The last couple of weeks have been pretty good, the best since Payton went to be with Jesus. I have thought about him everyday, at least once an hour but could do it without falling apart every time.
It feels like life is just a blur sometimes. We’re just going through the motions, one foot in front of the other, dealing with things as they come. We do the things we feel obligated to do each day, go to bed, only to get up and do it all over again the next.
The realization that saving “box tops” is a thing of the past now that I don’t have any elementary school kids anymore brought me to tears today. It can be the silliest things that just rip you apart.
I think of Payton’s voice, how I just want to talk with him and hear him say “I love you mom”. I think of his hugs and want a squishy hug from him so bad it literally hurts.
Payton’s birthday is in 9 days. The thought of that made my stomach turn upside down today.
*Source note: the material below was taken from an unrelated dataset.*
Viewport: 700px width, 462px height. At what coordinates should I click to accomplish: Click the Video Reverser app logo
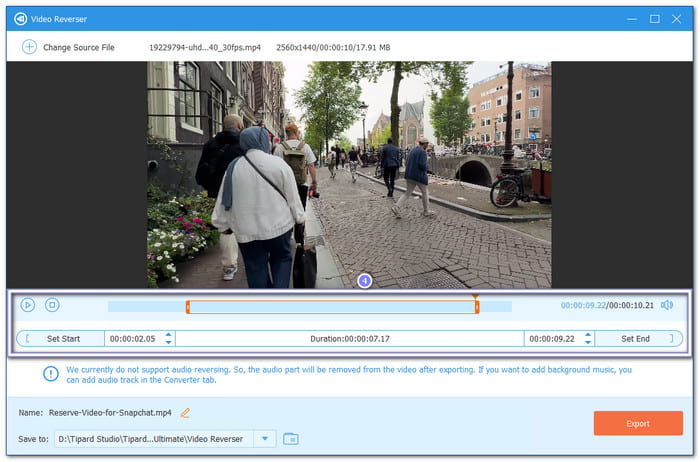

I could have vommitted. He should be turning 8. He should be asking me everyday “mom how many days is it until my birthday now?”. He should be deciding what he wants for his birthday and what theme he wants his party and who he wants to invite. Instead we will be celebrating without him and he will never turn 8, or 9, or anything but 7.
I try to tell myself it’s a good thing that he doesn’t have to endure the cruelty and difficulties of the world that comes after growing up, but it doesn’t justify it no matter how much I wish it would.
Grieving can be very lonely. Although we know our families miss and love Payton so much, I don’t think they understand the depth of our pain, nor should they or would I ever want them to.
It is terrifying to me that we only had Payton for 7 years and that is such a short time compared to the years we could continue to live. It feels like we could unintentionally forget things about him and that is very sad to think about.
I hate to admit that we are slightly adjusting to life without him….it feels wrong. The adjustment is forced and doesn’t feel good, it’s just happening. It will never be right but maybe healthy. Don’t mistake that for “we are all better” or “we are happy now” because that is far from the case.
We have some DIPG fundraisers coming up and I hope we raise lots of money and awareness. There are so many kids fighting this horrible disease and they need a cure. It makes me sick to think there may never be a cure in my lifetime.